*** Opening Record set ***

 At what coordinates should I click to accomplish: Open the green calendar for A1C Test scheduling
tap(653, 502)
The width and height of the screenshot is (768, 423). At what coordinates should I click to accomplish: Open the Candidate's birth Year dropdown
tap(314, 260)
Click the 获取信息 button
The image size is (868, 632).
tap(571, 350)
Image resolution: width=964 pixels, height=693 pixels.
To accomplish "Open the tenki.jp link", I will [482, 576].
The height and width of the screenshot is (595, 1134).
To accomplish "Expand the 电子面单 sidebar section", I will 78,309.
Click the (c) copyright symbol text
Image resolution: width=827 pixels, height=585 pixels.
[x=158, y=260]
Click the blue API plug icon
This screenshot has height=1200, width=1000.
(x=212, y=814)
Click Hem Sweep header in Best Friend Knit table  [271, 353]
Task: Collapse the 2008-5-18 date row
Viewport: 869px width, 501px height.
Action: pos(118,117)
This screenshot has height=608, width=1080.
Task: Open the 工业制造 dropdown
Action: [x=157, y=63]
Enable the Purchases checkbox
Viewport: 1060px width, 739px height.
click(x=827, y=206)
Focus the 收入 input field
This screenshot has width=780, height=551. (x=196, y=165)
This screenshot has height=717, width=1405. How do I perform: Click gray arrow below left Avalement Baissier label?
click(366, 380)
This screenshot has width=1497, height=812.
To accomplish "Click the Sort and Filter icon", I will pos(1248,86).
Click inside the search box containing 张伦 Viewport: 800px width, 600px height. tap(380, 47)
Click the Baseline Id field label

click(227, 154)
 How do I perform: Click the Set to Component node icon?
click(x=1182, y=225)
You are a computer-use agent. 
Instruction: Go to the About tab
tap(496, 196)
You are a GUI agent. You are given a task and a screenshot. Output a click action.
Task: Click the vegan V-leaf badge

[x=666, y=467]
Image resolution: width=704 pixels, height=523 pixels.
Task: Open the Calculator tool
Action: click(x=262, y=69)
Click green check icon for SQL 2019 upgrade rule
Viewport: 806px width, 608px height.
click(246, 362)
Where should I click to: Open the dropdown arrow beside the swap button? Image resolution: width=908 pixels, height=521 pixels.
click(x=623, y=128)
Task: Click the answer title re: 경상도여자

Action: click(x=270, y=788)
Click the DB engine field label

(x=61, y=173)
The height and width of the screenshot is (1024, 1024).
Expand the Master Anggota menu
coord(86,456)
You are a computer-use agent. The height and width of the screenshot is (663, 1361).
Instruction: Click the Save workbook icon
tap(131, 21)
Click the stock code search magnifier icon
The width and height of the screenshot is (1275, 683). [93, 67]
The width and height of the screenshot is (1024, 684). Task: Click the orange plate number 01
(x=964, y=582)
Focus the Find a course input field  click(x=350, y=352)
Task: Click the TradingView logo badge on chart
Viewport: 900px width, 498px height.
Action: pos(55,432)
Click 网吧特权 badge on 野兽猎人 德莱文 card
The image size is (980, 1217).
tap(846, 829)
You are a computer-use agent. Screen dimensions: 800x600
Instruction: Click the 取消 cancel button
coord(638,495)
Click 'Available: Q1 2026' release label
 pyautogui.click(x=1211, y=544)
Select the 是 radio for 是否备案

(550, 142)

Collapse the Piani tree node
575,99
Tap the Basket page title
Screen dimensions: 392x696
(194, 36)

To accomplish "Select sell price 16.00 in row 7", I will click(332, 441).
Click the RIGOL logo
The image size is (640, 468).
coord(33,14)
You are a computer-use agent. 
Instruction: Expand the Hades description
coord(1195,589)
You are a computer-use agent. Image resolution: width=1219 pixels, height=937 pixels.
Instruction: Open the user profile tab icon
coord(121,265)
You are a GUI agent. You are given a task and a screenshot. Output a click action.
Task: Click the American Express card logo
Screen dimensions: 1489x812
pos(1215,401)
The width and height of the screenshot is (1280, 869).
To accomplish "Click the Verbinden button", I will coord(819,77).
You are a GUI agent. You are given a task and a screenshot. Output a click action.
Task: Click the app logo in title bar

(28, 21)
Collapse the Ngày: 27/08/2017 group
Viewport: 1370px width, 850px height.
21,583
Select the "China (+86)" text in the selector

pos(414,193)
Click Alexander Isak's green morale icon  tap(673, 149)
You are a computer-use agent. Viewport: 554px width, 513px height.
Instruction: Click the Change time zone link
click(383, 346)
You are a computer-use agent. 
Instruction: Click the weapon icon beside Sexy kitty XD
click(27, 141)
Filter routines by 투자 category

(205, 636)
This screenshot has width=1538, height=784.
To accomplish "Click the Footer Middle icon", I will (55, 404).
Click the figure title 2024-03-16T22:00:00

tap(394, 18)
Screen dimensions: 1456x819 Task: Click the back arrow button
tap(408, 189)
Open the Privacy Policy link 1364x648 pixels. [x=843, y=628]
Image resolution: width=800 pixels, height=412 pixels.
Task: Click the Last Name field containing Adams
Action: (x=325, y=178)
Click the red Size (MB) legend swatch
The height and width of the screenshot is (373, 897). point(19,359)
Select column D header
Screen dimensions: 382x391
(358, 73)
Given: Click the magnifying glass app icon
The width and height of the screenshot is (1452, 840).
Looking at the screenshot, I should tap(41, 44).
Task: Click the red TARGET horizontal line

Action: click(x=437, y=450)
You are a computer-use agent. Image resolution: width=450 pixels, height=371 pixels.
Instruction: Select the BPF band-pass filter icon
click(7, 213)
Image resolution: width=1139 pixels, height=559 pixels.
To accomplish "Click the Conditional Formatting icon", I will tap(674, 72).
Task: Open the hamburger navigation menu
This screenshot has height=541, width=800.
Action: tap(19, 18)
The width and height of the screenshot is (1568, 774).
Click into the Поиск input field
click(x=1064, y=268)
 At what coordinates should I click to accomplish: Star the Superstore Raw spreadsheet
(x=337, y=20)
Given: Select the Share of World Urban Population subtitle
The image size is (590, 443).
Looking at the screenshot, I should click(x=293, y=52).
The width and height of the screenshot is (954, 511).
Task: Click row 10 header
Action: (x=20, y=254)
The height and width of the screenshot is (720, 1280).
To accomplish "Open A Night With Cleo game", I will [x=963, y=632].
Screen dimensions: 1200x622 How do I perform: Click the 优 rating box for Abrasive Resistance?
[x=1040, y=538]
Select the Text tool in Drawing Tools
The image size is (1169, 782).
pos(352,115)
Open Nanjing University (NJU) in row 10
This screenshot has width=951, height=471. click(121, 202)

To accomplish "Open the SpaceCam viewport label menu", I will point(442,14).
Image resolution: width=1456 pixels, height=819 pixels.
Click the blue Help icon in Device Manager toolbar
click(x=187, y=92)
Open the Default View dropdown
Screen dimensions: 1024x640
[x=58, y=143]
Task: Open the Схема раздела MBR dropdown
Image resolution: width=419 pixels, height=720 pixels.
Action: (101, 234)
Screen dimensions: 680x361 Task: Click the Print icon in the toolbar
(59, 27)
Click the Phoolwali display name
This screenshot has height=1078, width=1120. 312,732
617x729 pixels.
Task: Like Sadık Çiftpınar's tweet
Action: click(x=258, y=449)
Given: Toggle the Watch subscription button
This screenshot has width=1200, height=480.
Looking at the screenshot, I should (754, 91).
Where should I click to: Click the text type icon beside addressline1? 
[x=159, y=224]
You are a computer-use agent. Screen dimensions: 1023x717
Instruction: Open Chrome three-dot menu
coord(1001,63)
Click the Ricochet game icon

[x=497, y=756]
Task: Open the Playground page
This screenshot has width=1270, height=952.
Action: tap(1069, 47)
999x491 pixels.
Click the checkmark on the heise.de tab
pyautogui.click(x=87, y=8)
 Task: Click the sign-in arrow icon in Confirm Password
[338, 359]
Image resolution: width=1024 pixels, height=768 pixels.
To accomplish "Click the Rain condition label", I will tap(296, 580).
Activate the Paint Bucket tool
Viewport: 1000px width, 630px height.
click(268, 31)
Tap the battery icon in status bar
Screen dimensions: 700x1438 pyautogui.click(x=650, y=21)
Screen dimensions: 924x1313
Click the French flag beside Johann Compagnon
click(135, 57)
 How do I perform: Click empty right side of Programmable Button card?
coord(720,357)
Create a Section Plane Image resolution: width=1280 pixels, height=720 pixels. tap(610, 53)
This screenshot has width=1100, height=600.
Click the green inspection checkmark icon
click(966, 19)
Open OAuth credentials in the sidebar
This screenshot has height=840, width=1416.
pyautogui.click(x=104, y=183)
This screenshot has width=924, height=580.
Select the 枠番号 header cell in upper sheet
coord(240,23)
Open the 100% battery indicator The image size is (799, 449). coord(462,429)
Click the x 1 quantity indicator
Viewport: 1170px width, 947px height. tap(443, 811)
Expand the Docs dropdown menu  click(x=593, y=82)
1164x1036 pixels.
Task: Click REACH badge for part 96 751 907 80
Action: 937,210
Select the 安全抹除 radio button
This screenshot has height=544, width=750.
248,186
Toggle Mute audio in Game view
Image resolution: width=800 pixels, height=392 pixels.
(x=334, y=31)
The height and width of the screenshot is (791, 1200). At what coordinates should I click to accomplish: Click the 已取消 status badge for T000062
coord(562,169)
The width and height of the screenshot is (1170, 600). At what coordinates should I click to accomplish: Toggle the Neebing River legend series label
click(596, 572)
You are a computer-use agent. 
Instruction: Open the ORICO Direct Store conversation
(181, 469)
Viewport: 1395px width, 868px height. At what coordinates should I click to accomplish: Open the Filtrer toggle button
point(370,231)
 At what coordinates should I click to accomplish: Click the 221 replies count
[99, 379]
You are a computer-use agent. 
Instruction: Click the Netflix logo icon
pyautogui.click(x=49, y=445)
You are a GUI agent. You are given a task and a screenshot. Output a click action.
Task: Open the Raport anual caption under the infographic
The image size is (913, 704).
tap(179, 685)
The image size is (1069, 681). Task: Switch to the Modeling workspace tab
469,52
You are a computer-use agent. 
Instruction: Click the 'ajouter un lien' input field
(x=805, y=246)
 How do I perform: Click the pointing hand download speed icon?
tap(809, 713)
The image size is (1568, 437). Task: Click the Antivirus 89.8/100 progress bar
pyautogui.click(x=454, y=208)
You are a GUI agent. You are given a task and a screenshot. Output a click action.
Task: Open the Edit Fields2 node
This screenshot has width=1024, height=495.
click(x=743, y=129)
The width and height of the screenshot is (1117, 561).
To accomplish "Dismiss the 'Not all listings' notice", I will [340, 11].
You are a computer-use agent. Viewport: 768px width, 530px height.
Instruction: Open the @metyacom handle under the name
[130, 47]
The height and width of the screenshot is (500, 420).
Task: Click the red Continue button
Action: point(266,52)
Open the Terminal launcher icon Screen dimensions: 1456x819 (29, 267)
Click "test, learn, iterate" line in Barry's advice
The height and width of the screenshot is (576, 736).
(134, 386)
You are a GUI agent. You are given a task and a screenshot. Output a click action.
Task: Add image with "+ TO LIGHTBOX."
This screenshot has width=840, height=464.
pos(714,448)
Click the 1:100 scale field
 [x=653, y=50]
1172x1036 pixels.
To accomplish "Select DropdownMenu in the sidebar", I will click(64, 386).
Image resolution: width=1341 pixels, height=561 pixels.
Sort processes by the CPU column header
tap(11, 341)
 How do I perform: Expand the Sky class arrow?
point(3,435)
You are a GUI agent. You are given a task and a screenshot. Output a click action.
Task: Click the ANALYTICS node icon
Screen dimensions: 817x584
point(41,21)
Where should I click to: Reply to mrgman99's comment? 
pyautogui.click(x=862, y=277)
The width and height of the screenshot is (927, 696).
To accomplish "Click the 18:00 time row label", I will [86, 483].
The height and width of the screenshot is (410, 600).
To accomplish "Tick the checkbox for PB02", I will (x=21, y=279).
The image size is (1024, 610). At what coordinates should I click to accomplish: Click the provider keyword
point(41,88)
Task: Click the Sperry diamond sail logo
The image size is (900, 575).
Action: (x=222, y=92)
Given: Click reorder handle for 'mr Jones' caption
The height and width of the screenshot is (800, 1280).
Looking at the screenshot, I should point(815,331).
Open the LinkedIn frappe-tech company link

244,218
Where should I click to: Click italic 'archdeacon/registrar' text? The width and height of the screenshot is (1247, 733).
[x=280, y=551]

*** Closing Record set ***

» What the exercise asks:
Write out exactly the lines above from the line with "Open Nanjing University (NJU) in row 10" through the line with "Image resolution: width=1456", both of them included, and leave out all other lines.

» Answer space:
Open Nanjing University (NJU) in row 10
This screenshot has width=951, height=471. click(121, 202)

To accomplish "Open the SpaceCam viewport label menu", I will point(442,14).
Image resolution: width=1456 pixels, height=819 pixels.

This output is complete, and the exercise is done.